Плюнет, поцелует, к сердцу прижмет, к черту пошлет, своей назовет (сборник)
Шрифт:
Он ответил, что была у него идея рвануть в Британскую Колумбию, в Салмон-Арм, где у него живет один приятель, который когда-то говорил, что там можно найти работу в яблоневых садах. Но поехать туда не получилось, потому что машине нужны новые покрышки, да и вообще она требует подготовки и ремонта – перед таким-то длинным путешествием! – а денег у него было разве что на еду. И тут на него свалилась гостиница.
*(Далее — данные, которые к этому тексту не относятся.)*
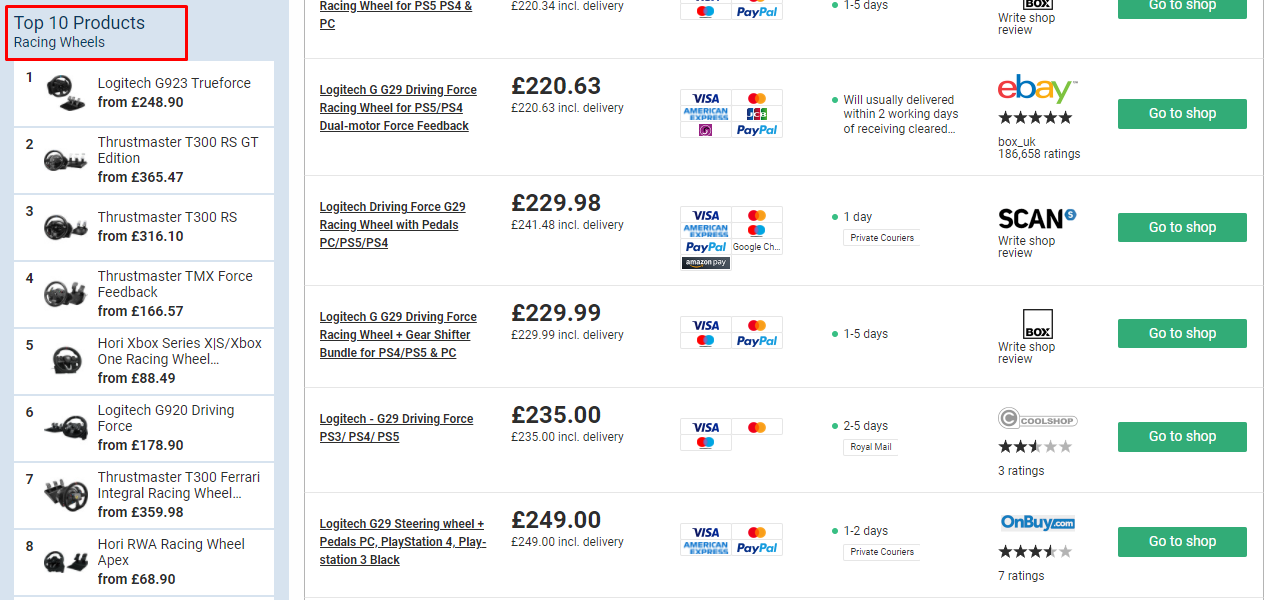
Task: Click the Visa payment icon in the eBay row
Action: pos(706,98)
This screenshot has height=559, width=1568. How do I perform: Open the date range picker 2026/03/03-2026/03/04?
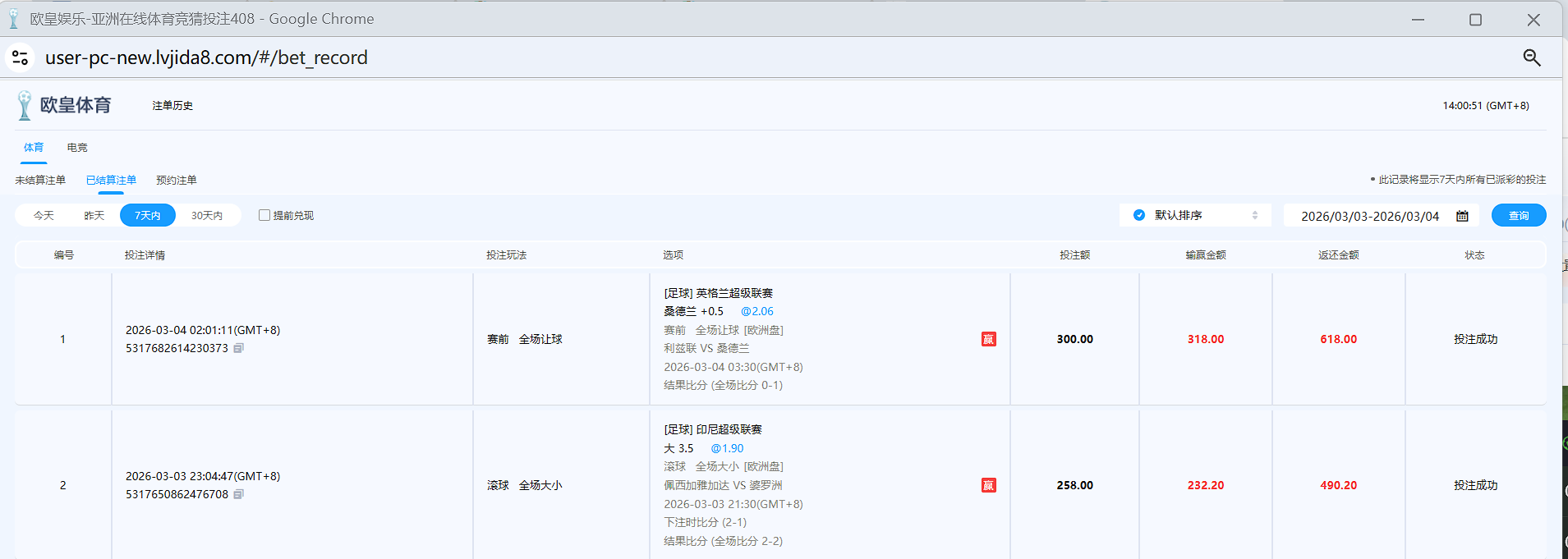(1369, 216)
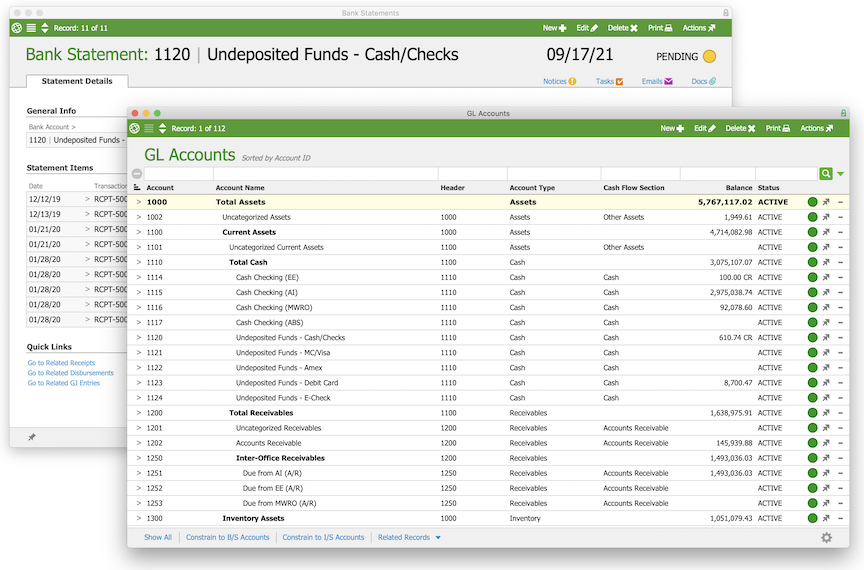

– Ага, как тонна кирпичей, – усмехнулась она. – Замена шин и ремонт автомобиля и то было бы лучшим капиталовложением, нежели тратить деньги на эту развалюху. Хорошо бы убраться отсюда прежде, чем выпадет снег. А мебель отправить опять поездом, чтобы было чем там обставиться, как приедем. У нас же все есть! Будет дом, можно весь его этим обставить.
– Да ведь
– Это я понимаю, – сказала она. – Ничего, все устроится.
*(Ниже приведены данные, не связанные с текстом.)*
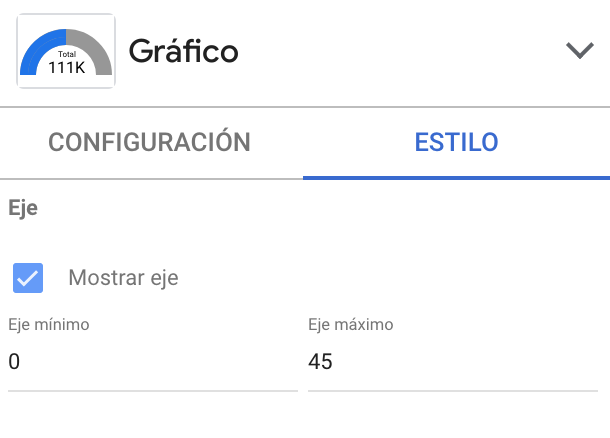
Task: Click the Gráfico chart type title
Action: pos(183,51)
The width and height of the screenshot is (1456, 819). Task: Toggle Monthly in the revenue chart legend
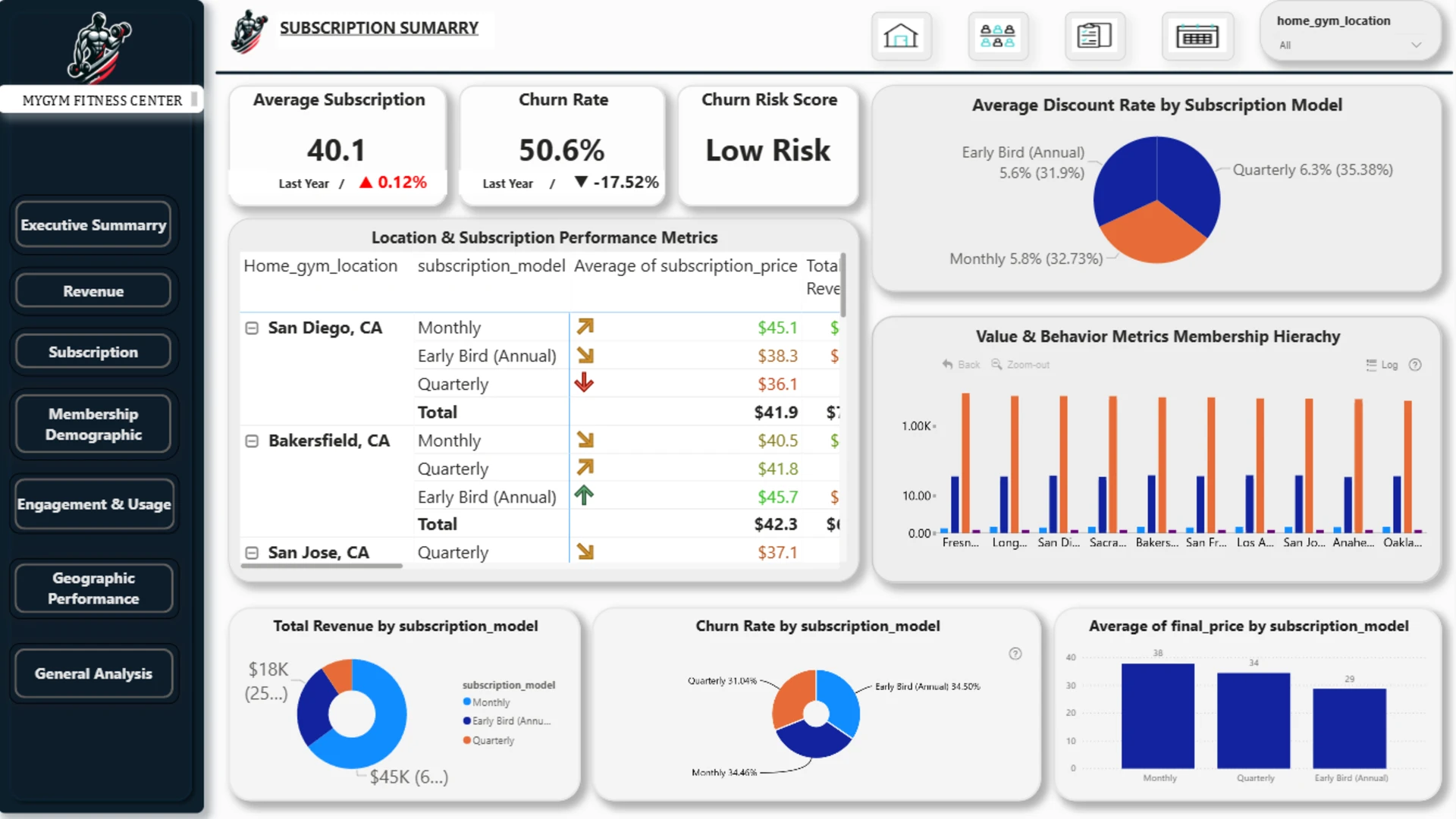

Он понял, что она действительно наперед все знает и уверена, что все будет хорошо. Что разрулить такую ситуацию, как у него, ей раз плюнуть.
Не настолько, конечно, раз плюнуть, чтобы он не испытывал к ней за это благодарности. Да он и вообще уже дошел до той точки, когда благодарность перестает давить и становится чувством естественным, особенно если ее не требуют с ножом к горлу.
Затеплились мысли о некоем возрождении. Это мой шанс, он-то и был мне нужен. Такое себе говорить ему случалось и раньше, но тут как раз тот случай, когда это было похоже на правду. Мягкие зимы, лесной сосновый воздух, спелые яблоки. У нас же все есть, у нас будет дом.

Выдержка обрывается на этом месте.